* _DATA RECORDS_:
*** Block opens ***
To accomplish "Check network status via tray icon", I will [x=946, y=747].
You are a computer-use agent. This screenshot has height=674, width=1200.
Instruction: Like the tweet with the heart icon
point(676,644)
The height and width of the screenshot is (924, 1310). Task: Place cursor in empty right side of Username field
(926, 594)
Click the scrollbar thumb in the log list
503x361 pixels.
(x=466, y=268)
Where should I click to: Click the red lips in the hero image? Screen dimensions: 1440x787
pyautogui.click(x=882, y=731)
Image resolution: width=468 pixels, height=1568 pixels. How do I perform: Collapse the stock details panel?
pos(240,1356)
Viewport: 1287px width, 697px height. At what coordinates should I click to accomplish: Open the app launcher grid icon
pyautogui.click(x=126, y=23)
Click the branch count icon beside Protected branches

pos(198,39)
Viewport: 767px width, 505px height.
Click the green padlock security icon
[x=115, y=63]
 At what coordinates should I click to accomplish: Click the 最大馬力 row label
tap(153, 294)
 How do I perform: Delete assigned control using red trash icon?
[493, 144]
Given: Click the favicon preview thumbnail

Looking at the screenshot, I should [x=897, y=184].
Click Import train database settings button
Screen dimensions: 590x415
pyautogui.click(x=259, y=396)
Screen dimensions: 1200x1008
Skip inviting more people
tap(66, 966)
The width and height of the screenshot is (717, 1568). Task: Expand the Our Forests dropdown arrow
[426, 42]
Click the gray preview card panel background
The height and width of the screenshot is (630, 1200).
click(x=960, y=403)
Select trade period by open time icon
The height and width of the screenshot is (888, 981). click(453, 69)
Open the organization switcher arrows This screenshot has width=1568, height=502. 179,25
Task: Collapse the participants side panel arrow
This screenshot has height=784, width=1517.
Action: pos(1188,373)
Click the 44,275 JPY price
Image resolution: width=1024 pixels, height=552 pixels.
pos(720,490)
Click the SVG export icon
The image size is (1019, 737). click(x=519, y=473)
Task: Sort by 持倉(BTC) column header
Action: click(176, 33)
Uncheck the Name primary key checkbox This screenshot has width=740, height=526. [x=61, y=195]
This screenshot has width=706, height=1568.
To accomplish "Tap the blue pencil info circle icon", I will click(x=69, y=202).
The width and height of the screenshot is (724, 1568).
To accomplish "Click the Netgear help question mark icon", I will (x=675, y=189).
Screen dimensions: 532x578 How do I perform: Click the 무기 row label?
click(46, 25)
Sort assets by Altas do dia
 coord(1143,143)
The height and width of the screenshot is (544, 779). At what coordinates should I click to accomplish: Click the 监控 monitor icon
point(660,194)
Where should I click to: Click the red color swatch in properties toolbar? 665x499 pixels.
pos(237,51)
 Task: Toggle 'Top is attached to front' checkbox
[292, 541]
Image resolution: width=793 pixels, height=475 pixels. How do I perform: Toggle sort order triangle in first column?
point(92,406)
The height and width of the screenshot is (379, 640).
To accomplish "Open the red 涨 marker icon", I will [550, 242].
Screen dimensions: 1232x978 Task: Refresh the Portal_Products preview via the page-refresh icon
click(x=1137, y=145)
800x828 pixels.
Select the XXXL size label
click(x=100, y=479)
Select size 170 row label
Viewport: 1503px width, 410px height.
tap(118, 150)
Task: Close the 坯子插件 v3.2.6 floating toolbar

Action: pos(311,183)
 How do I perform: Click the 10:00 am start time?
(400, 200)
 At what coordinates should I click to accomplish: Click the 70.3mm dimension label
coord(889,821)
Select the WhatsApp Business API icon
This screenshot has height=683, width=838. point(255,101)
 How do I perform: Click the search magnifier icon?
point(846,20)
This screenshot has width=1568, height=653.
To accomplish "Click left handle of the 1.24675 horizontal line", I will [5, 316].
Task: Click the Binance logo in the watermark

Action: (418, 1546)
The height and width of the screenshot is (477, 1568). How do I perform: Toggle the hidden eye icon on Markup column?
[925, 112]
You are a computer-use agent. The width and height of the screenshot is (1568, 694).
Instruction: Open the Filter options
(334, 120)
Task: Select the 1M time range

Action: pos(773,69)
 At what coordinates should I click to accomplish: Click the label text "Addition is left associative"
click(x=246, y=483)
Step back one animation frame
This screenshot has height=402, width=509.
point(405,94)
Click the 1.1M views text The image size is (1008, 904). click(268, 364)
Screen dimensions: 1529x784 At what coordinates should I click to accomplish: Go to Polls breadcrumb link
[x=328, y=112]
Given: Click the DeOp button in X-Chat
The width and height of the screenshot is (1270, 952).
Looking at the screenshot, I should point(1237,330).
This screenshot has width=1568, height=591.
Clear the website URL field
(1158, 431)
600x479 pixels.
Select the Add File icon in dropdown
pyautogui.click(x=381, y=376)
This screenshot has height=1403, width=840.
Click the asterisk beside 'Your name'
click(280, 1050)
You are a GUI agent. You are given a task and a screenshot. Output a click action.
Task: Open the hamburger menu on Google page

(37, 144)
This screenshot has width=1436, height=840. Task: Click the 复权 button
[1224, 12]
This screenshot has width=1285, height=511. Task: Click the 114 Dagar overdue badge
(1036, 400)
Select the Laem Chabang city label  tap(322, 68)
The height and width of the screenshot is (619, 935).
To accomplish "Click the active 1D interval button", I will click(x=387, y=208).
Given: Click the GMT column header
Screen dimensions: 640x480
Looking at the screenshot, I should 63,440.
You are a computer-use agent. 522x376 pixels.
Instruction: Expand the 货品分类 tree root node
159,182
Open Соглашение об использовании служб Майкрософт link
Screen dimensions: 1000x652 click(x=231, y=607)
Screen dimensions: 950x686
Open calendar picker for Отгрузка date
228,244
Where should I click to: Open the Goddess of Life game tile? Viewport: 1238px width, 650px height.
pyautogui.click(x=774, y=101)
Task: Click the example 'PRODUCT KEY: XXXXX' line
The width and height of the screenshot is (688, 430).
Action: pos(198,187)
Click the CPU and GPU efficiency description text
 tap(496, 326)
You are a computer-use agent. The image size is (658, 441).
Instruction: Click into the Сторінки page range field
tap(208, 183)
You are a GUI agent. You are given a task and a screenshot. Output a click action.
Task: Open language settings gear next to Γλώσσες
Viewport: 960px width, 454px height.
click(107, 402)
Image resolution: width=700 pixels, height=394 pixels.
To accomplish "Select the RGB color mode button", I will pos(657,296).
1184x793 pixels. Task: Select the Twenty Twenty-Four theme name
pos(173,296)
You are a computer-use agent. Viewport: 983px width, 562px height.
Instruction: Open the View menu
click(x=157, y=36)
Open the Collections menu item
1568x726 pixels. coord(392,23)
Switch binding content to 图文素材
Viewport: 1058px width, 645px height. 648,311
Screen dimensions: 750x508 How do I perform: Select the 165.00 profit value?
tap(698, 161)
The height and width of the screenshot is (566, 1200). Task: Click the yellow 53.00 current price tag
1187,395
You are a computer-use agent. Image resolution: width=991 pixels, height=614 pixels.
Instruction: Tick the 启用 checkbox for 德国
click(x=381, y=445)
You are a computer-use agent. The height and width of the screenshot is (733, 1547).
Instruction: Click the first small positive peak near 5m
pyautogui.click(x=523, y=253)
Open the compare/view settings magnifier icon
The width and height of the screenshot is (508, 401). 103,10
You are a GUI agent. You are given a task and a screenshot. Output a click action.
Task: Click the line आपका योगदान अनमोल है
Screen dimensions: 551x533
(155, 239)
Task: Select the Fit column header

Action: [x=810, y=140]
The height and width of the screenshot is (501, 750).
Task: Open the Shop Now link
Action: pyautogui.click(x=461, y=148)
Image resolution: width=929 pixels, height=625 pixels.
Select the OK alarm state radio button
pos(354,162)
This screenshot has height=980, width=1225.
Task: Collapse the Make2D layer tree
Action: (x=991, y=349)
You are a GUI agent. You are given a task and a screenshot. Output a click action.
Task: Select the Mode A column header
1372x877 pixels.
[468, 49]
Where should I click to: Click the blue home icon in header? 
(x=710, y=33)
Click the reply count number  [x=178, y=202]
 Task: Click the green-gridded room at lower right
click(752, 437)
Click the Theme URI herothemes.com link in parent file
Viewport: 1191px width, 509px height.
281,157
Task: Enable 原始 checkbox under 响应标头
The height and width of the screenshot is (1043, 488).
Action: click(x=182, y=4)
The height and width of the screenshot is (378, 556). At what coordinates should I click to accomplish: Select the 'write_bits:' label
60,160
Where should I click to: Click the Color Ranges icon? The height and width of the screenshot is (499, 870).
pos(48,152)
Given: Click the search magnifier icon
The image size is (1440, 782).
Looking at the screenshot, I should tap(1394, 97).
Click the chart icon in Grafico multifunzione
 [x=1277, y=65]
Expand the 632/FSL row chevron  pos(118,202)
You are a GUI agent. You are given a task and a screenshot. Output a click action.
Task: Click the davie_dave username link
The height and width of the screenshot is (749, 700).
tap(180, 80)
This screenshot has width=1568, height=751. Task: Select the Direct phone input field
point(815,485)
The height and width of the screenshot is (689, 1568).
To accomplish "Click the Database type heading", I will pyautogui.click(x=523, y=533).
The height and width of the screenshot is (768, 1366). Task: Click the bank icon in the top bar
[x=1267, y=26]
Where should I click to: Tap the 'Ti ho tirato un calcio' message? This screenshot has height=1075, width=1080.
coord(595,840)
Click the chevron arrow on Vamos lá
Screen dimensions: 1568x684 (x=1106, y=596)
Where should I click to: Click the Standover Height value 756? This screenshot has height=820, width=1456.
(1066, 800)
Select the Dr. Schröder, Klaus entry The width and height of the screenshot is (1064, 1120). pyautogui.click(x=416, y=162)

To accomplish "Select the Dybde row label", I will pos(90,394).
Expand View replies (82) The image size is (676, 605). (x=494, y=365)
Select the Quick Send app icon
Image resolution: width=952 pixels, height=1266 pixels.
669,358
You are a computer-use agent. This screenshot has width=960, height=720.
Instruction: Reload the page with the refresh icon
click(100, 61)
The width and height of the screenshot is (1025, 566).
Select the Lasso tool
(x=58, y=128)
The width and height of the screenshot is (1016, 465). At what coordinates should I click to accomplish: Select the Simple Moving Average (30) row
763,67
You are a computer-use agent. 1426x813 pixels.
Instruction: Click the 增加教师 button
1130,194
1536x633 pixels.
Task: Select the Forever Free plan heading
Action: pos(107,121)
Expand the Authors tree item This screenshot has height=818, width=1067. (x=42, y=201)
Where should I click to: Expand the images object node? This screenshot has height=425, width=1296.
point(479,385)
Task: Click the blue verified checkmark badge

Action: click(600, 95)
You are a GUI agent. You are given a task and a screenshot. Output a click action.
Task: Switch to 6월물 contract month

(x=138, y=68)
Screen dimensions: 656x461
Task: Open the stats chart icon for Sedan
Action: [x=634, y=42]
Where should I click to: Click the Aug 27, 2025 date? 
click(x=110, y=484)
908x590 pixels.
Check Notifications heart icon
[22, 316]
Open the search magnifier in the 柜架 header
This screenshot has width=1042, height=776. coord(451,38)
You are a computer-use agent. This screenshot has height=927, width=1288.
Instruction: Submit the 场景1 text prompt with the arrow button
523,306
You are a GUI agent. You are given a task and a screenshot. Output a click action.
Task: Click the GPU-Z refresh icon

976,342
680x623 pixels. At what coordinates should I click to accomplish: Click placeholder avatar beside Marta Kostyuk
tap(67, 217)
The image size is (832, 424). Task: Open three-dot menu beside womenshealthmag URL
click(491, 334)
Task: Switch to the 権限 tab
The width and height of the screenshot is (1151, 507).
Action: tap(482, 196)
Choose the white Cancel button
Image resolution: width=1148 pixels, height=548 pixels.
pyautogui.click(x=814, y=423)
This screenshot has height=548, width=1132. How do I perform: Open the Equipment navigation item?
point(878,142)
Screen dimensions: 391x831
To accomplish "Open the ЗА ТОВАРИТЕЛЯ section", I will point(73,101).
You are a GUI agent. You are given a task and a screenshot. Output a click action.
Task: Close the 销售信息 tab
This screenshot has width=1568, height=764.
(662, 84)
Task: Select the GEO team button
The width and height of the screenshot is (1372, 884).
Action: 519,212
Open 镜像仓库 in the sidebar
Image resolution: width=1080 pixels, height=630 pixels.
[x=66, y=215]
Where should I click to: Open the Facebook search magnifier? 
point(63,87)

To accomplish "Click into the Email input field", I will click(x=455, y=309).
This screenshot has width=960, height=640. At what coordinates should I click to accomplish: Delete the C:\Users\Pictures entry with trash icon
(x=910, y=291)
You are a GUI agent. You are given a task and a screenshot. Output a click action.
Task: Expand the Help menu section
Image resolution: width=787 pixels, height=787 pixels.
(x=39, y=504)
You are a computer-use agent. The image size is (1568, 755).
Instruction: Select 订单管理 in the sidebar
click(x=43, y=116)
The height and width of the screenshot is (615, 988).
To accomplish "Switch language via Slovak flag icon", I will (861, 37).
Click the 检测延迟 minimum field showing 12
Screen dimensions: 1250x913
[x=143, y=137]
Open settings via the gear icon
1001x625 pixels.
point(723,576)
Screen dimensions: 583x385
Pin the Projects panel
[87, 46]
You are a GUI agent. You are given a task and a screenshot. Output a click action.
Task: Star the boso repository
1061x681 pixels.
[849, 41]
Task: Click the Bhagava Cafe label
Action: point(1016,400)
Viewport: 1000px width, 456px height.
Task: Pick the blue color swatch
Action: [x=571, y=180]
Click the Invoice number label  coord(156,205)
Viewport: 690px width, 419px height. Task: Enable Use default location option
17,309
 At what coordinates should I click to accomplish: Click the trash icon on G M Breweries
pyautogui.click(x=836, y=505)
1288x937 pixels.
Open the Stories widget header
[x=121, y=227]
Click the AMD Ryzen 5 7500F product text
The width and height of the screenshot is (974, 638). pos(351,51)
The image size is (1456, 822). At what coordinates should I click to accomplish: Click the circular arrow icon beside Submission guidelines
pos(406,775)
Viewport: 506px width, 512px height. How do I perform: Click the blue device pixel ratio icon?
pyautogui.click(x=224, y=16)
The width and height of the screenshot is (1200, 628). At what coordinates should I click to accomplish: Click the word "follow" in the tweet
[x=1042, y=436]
*** Block closes ***
* _WHAT TO DO_: Above are the records; copy exactly the lines from the line with "This screenshot has width=1568, height=764." through the line with "Task: Expand the Help menu section", both included.

* _SOLUTION FOR THIS TASK_:
This screenshot has width=1568, height=764.
(662, 84)
Task: Select the GEO team button
The width and height of the screenshot is (1372, 884).
Action: 519,212
Open 镜像仓库 in the sidebar
Image resolution: width=1080 pixels, height=630 pixels.
[x=66, y=215]
Where should I click to: Open the Facebook search magnifier? 
point(63,87)

To accomplish "Click into the Email input field", I will click(x=455, y=309).
This screenshot has width=960, height=640. At what coordinates should I click to accomplish: Delete the C:\Users\Pictures entry with trash icon
(x=910, y=291)
You are a GUI agent. You are given a task and a screenshot. Output a click action.
Task: Expand the Help menu section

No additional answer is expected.